Cultural evolution of military camouflage uniform patterns
My PhD work focused on how camouflage uniform patterns evolved since the early 20th century. The research uses methods from computer vision to establish similarity metrics between patterns and phylogenetics to model how patterns of allied / hostile countries have influenced each other’s designs.

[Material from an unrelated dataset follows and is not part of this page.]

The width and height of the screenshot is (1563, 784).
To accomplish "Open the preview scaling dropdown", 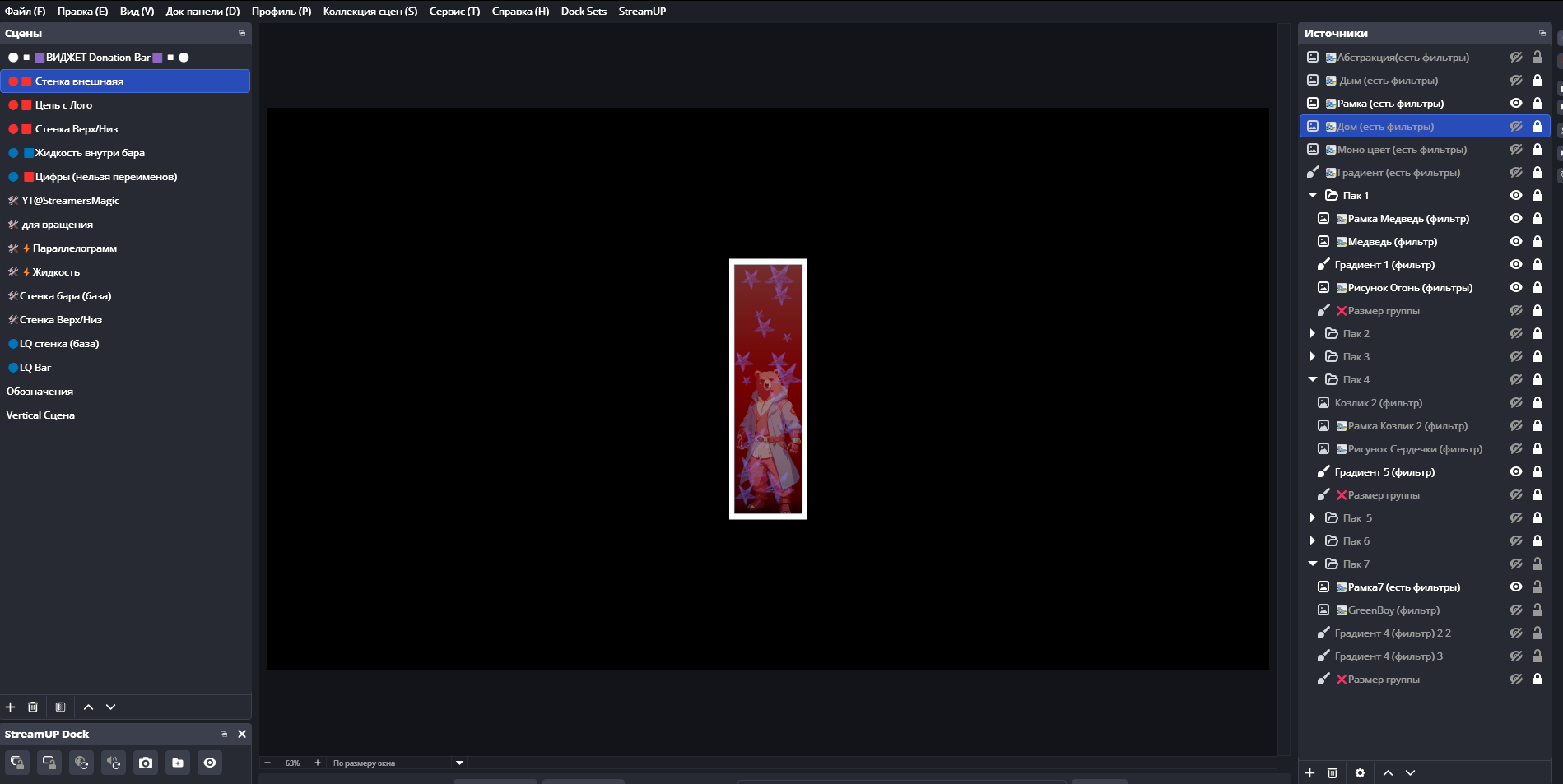I will tap(459, 763).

I graduated from the University of Bristol in 2011 with a BSc (Hons) in Psychology & Zoology. I did my final year dissertation on gloss perception in the large earth bumblebee (Bombus terrestris). I have decided to stay in Bristol to do a PhD; my thesis investigated the cultural evolution of camouflage uniform patterns and was supervised by Prof. Innes Cuthill (School of Biological Sciences), Prof. David Bull (Department of Electrical and Electronic Engineering) and Dr Gavin Thomas (Department of Animal and Plant Sciences, University of Sheffield). I have been previously working as a Research Associate on the EPSRC-funded "Camouflage Machine" project, which combined machine learning, visual psychophysics and computer graphics to either optimise camouflage or maximise visibility for a range environments.
Talas, L., Fennell, J. G., Kjernsmo, K., Cuthill, I. C., Scott-Samuel, N. E., Baddeley, R. J. Evolving optimum camouflage with Generative Adversarial Networks. bioRxiv, 429092.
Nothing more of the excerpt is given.